Robert Plant seemed stunned at what he was witnessing. His
eyes welled up with tears, and he stared at the performance happening on stage
with a kind of ‘what have I done? what did I do?’ expression. But in a positive
sense. It was as if he was realising for the first time the beauty and the
power of the song he and Jimmy Page had created 44 years earlier. So Stairway
to Heaven has lasted and has been enriched and transformed by a new generation
of musicians. (John Bonham’s son played drums in this performance.)
My own eyes began to well up as I watched and listened to
this wonderful rendition of ‘Stairway’ until I was finally quite simply crying.
Crying In support of Robert Plant. As my wife commented I just want to give him
a hug. Crying too because I remembered that comment of my mother’s all those
years ago and I realised, if I hadn’t before, that the music of my generation
has been validated. We weren’t just listening to a passing fad or an aberration
in the history of music. We had been part of huge and powerful cultural change that
has left an indelible stamp on the world. It did have value.
You could scoff and bemoan the fact I guess that the Led Zap
boys are now respectable senior members of the community and wear suits – Robert
Plant often performed bare chested for heaven’s sake – but they are no longer
wild and provocative young men. They don’t need to be. They, and many of their
peers, created music that was the wind beneath the wings of a generation and it
is clear now that much of it will outlast them and the generation that is
growing old with them.
I felt proud watching this performance that I had made the
choices I had, that I had listened to this ‘devil music’ from an early age and I
want to believe now that I knew instinctively all those years ago that
something huge was happening, and that our music had value. It’s a big call but
it felt like it validated much of my life and who I am.
For another example of how another wild man of rock has
become part of the musical establishment watch Ian Anderson singing Wondering Aloud with a chamber orchestra.
You were wrong Mum.
ADDENDUM (3/2/24)
I have been reading Bob Spitz’s account of the Led Zeppelin story, and I have read things there that make me question everything I ever felt about them, and what I wrote above. We all know that the groupie phenomenon was part of the rock star lifestyle, and we have all heard tales of exploitation of women that don’t sit comfortably with more recent standards. But the disgusting depravity and debauchery of Led Zeppelin was beyond the pale. And the bullying methods employed by their manager against journalists, other bands, musicians, promoters, and bootleggers was nothing short of underworld thuggery. Violence and intimidation were his standard tools.

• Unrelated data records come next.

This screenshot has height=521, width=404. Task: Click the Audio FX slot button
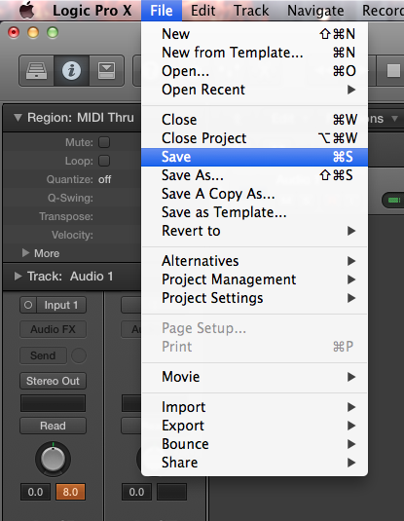(x=53, y=329)
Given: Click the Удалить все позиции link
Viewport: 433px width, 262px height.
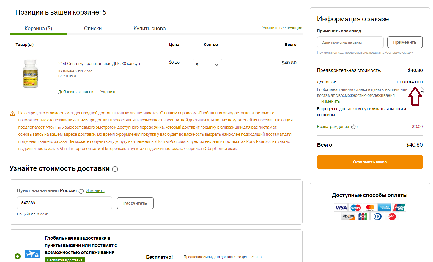Looking at the screenshot, I should (282, 28).
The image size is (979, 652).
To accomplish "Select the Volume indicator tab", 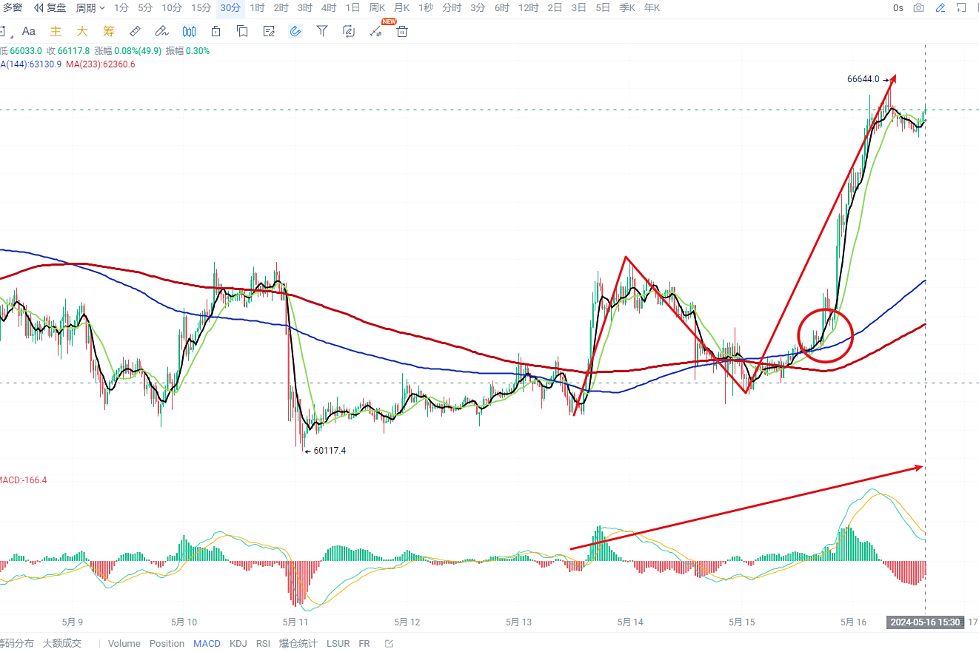I will point(124,643).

A very very seedy tale - there were seeds of evil within the
Led Zeppelin camp – and right now I’m feeling they did not deserve their success.
8 comments:
Not so fast busta! It's only been 40 years, in a century of spectacular violence, technology and upheaval. As a child of your generation, I've become skeptical of the claims. Was the change really that great, or was it mostly the heady product of a sugar induced massification toward the popular, downgrading culture to the beats of sex(ism), selfish individualism, recreational drugs and suedo philosophy, science and pagan mysticism... In another 40 years, who knows, the long arc of history might revisit the boomer narrative and discover it as little more than marketing spin with no followthru.

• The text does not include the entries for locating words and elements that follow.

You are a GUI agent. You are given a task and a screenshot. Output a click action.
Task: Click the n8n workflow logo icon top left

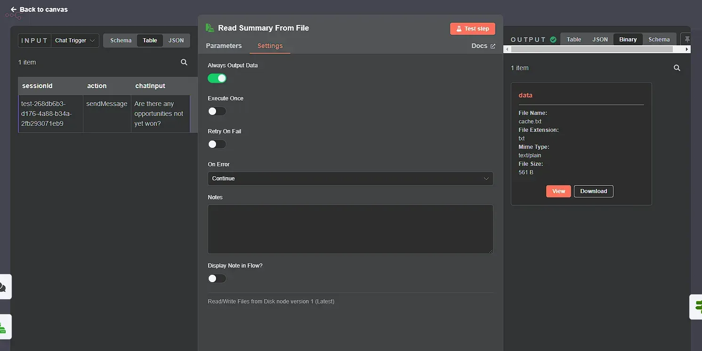[13, 15]
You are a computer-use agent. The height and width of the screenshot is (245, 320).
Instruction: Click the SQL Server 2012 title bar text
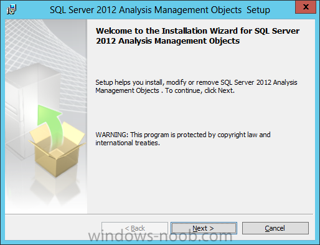coord(160,10)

But compared to everything that come since, I wish I was a full grown in the dawning of Aquarius, so I too could say I there at the end of an age. Instead, I was born to the anti Christs, and grew up drinking and snorting coke to my parent's devil music. Now I live in an age without soul or meaning. It was a stairway to hell.
You were wrong dad
I wonder as to whether Peter Garrett would be found in a similar such audience toe tapping to 'US Forces' at the Sydney Opera House with Regan Harding on drums and Kylie Newcastle on bass. I grew up listening to the generation before the one they would have had me listening to. The likes of ACDC, Black Sabbath, Iron Maiden, W.A.S.P and Judas Priest on Friday nights giving way to the Dead Kenndy's, The Clash, Black Flag, The Ramones and the Misfits. Rage on TV early Saturday and Sunday introduced me to the new romantics like The Cure, The The and even the likes of Boy George. At home we spun bakelite 45's till we lost the last needle cleaning out cones after school on a Wednesday. The change for me, the absurdity of where we were to where we now find ourselves... came in the networked effect of having an omniscience of the same playlists no matter which (proprietary) device type I chose to subscribe to the service that took money from my credit card on a monthly basis to give me the music I like least to listen to. So...the value in what we see now as compared with that of what a human engineered with a wailing bunch of analogue electronica and stringed instruments singing of world unity and ethereal stairways to heaven bought as tapes from a dedicated architecture called a music shop....well, as time it would have it, Led Zepplin did in fact conjure up many a great night of smokey refrains but I'm certain as night is to day, as my suit wearing is to my present day long-haired Christ inspired garb...I cant imagine shedding tears as much as peeling away the skins on an onion to find inside a pearl of wisdom or two....eyes washed clear...all the better to see beauty where others would have us look further at the ensuing sublime on the horizon. I doubt any of the We Are Satan's People (W.A.S.P) or Slayer or Megadeth will be the winds beneath the wings of a generation, anymore than WoW or Minecraft will be the training grounds for kill by drones to the dulcid tones of Sepultra, Testament or Anthrax. We are surely at the gates to hell however, with our cultured upbringings, our affordances of culture and sensitivity to the needs of others we may still know the difference and in doing so encourage others to see led Zepplin in anything other than suits.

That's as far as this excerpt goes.